Heading toward snowline!
Since putting the Michelins on the Guzzi, I find myself looking for excuses to ride the Breva, often leaving the BMW GSA (which sports Metzeler Tourances) simpering in the garage. I’ve enjoyed and re-enjoyed narrow strips of pavement through the Sacramento River Delta, the American and Yuba River complexes and, before the snow flew, up to the heights of the nearby Sierra – always returning home wishing there’d been a bit more daylight, a bit more time to not only relish the autumn colors and great roads, but the joyous physics of simply riding a great machine with really good rubber.

On Drum P'house Road
THEN… I’d run about four hundred miles on the Michelin’s when, coming out of the Bear River west of Drum Powerhouse, rounding a corner at a very conservative speed, a large piece of cardboard lay in the roadway. The conditions were damp, so rather than to try to avoid it, I simply drove across. A week later, I pulled the bike off the centerstand to find the rear tire squishing across the smooth concrete of my garage floor. Flat. I’d picked up a box staple somewhere, and I suspect it from that cardboard on the Drum Powerhouse Road. Damn!
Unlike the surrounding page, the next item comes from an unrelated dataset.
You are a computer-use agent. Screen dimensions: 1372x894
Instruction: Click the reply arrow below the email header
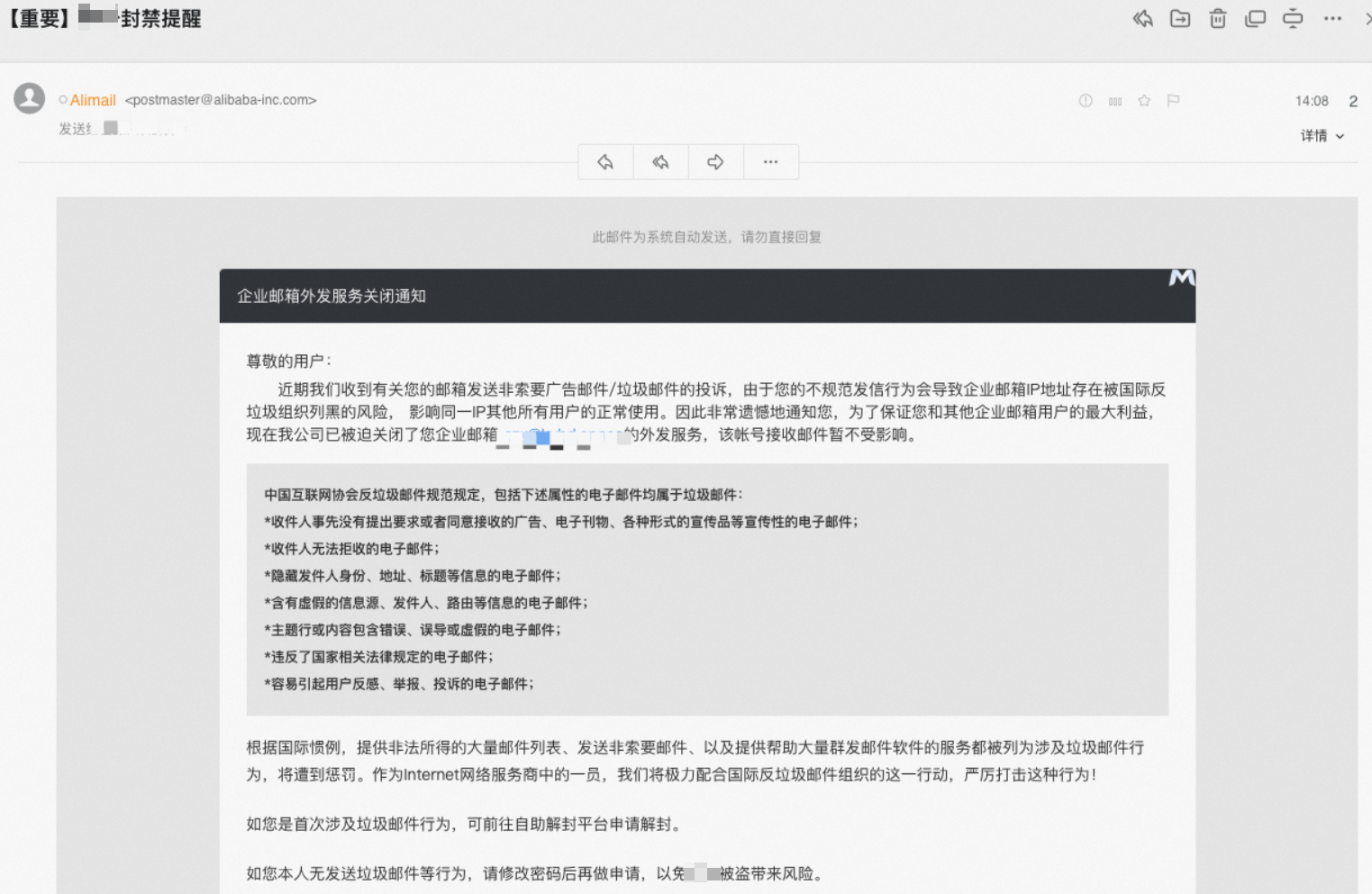(604, 161)
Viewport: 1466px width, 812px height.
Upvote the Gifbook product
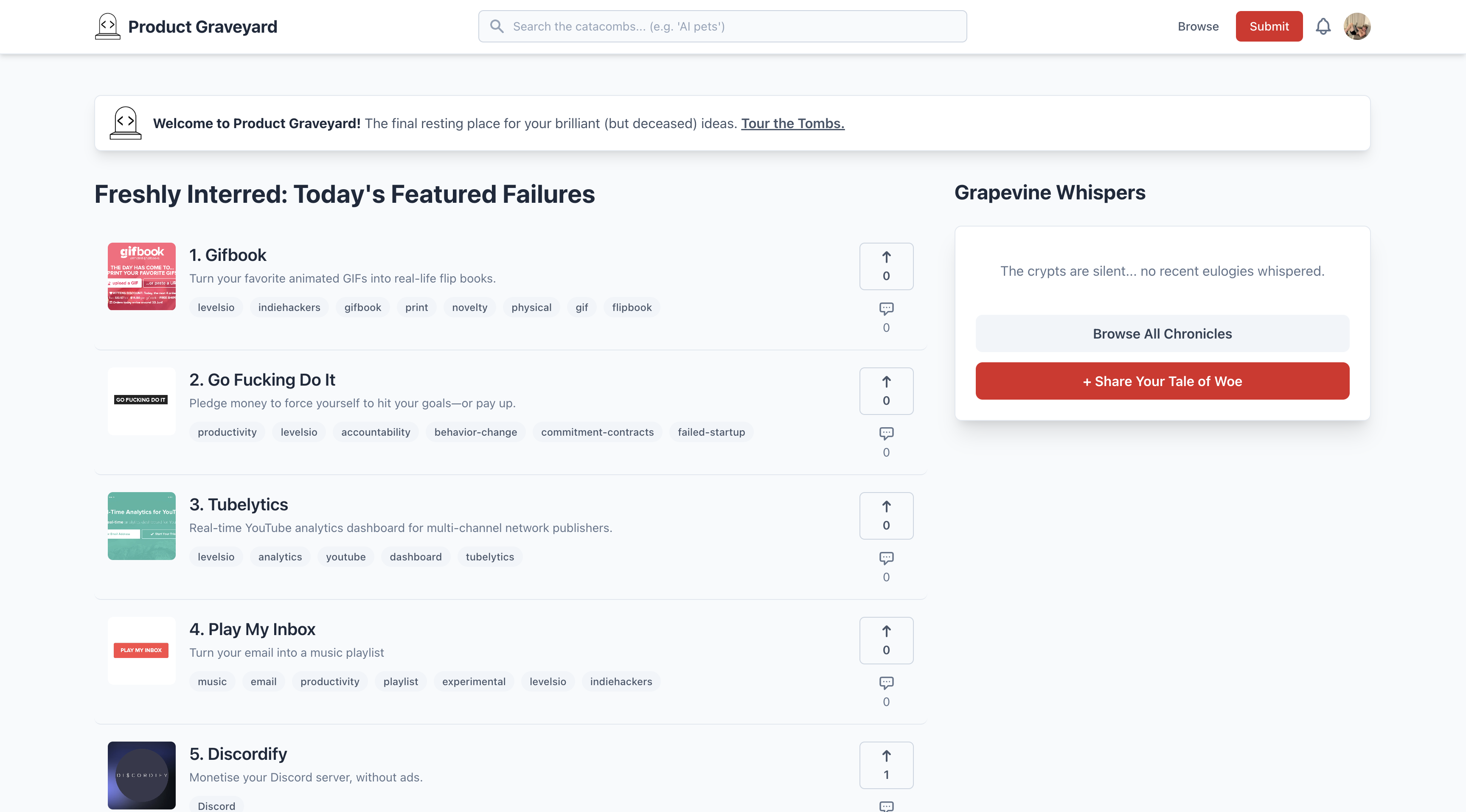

EVERYTHING I’VE READ about tubeless tires says that once they’re punctured, a roadside fix is only temporary. I suppose this is because the those physics that are so enjoyable when things are going well, are so treacherous when things are not: the heat generated by the constant friction with the road; the twist and flex necessary to maintain control; the variable torques of acceleration and deceleration. A plug can get you to the shop, but an ignored plug can get you to the “news of record” in the local paper under the listing “traffic fatalities.”

So, the Breva sits in the garage now waiting for an appointment to put a new skin on the back hoop. A couple of hundred bucks later, I’ll be on her on the road exploring the river levees and canyons and oak woodlands of Northern California’s late autumn.

IN THE MEANTIME, I’ll enjoy some high-quality rides on the GSA, cranking her heated grips and soothing her neglected feelings...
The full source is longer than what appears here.